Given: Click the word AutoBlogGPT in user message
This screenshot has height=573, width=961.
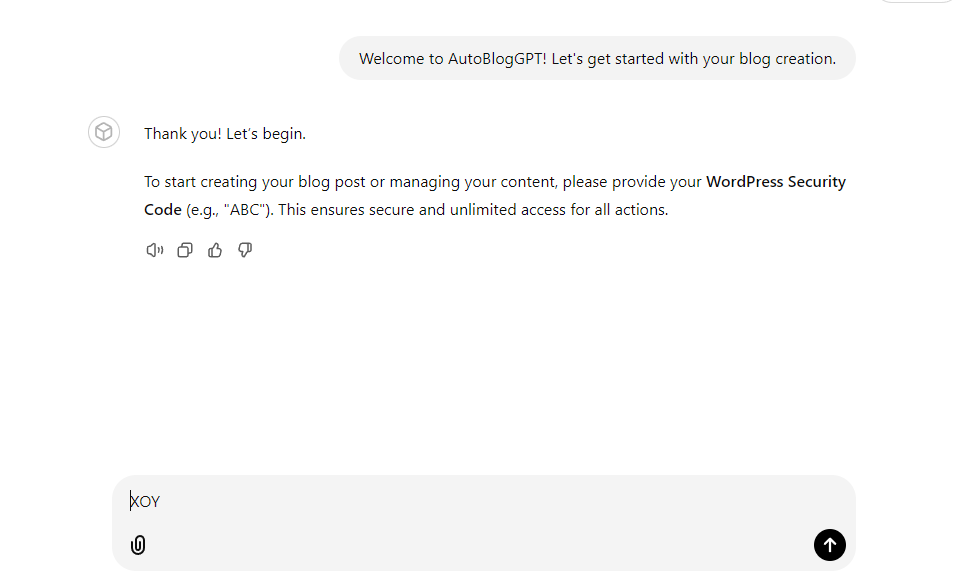Looking at the screenshot, I should coord(497,59).
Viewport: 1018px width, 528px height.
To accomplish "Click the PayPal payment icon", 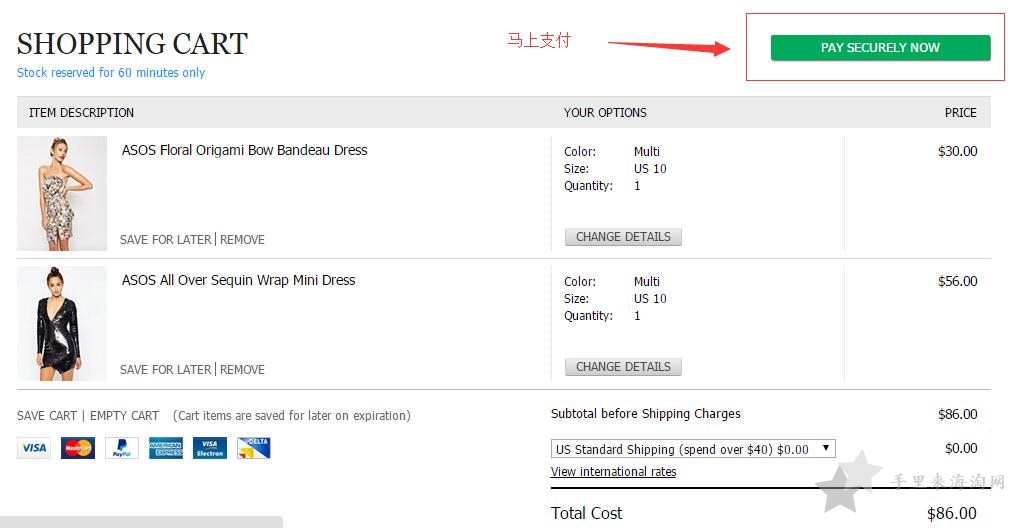I will (122, 447).
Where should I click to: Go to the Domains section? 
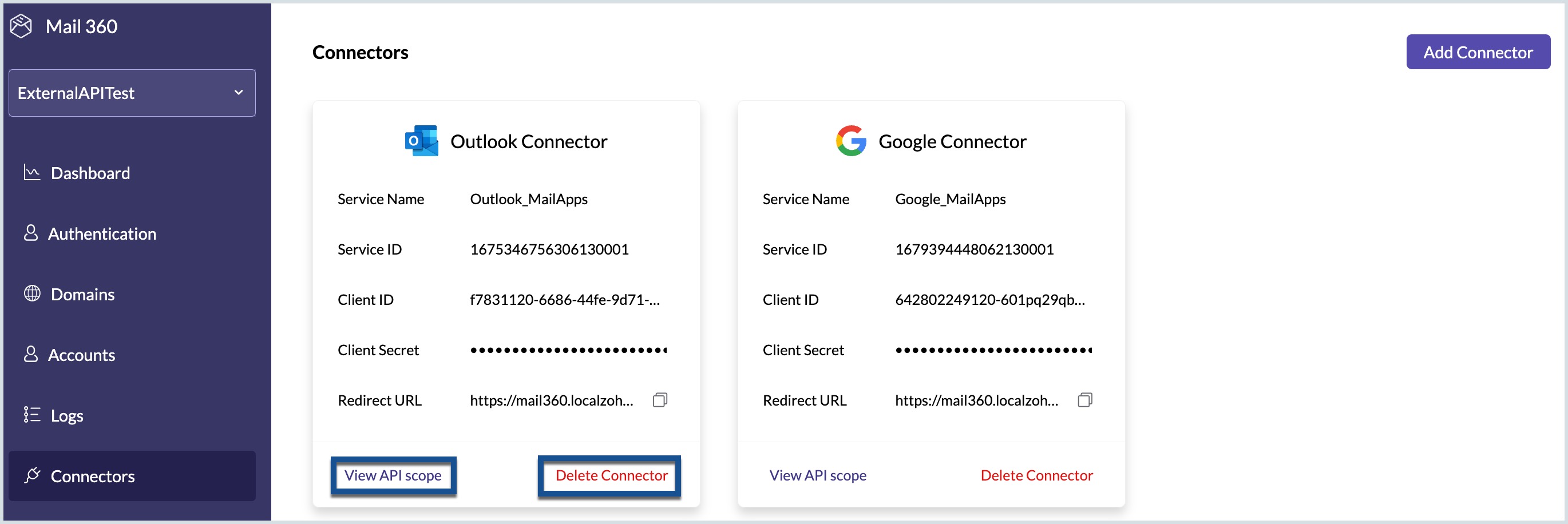coord(82,295)
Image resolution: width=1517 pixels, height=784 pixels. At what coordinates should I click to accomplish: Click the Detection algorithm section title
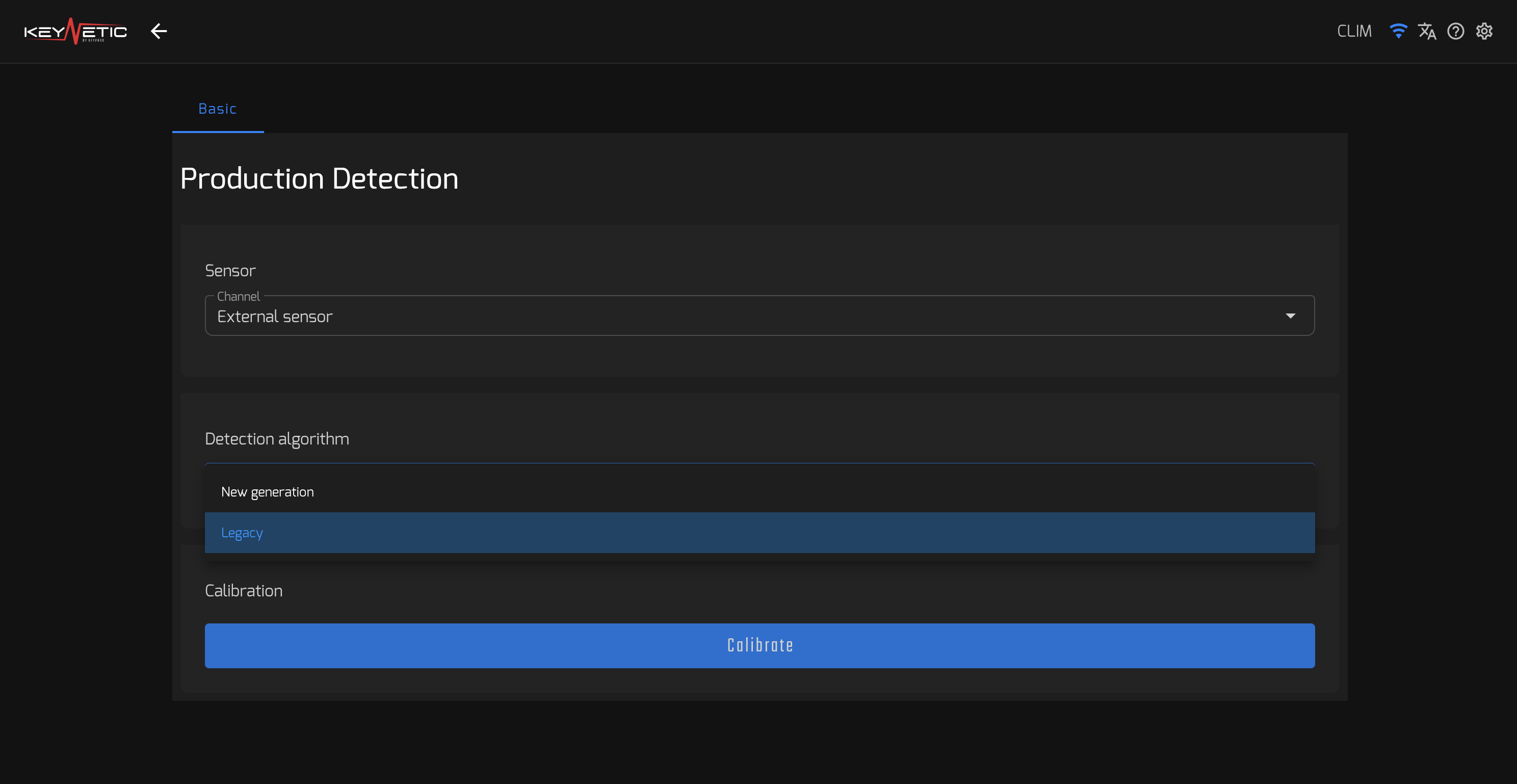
□ □ □ □ □
# WHAT YOU HAVE TO DO
Leaving the pictures out, set down exactly the lines from the one with "Where should I" through the end of the records.

# ANSWER FOR THIS EXERCISE
Where should I click to: Go to the Domains section? 
coord(82,295)
Image resolution: width=1517 pixels, height=784 pixels. At what coordinates should I click to accomplish: Click the Detection algorithm section title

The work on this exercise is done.